(The input)

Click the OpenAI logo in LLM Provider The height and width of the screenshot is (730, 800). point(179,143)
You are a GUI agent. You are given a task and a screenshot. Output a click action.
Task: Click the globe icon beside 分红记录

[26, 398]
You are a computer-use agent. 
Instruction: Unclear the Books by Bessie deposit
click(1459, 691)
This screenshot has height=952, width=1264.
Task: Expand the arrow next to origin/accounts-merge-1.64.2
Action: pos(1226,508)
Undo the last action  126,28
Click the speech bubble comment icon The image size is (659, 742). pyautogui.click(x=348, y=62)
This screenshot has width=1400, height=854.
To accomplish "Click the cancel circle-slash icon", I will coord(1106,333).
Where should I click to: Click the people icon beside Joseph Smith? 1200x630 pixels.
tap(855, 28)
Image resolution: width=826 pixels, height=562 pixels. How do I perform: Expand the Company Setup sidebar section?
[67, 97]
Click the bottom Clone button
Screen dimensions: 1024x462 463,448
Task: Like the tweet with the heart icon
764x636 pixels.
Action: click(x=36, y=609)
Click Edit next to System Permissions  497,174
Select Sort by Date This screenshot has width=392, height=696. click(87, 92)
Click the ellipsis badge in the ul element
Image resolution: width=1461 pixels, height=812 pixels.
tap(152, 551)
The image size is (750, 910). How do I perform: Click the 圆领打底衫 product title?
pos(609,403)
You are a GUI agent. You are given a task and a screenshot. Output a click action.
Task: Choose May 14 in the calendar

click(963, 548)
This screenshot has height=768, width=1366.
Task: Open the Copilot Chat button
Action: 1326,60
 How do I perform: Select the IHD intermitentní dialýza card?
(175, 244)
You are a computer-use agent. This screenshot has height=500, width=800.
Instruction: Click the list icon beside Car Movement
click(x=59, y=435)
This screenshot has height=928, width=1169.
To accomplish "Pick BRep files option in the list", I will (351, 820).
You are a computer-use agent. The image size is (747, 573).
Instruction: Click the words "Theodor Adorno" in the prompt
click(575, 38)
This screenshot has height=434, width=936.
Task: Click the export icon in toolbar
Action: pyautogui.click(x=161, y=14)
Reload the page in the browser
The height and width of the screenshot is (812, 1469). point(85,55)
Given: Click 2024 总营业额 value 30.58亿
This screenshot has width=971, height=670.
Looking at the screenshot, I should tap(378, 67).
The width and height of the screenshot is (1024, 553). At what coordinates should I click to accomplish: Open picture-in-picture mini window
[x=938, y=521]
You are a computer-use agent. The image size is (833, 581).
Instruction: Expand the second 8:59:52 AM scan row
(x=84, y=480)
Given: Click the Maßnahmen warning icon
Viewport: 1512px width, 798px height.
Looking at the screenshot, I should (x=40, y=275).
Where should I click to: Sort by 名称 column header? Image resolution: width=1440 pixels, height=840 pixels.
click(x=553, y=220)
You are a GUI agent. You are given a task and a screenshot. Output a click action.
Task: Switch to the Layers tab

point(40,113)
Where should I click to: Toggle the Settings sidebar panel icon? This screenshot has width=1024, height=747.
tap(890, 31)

(End The input)

**Task item:** In the entries above, which lines hold the string "will"? Report all of them.

**Solution to this task:**
To accomplish "Click the cancel circle-slash icon", I will coord(1106,333).
To accomplish "Pick BRep files option in the list", I will (351, 820).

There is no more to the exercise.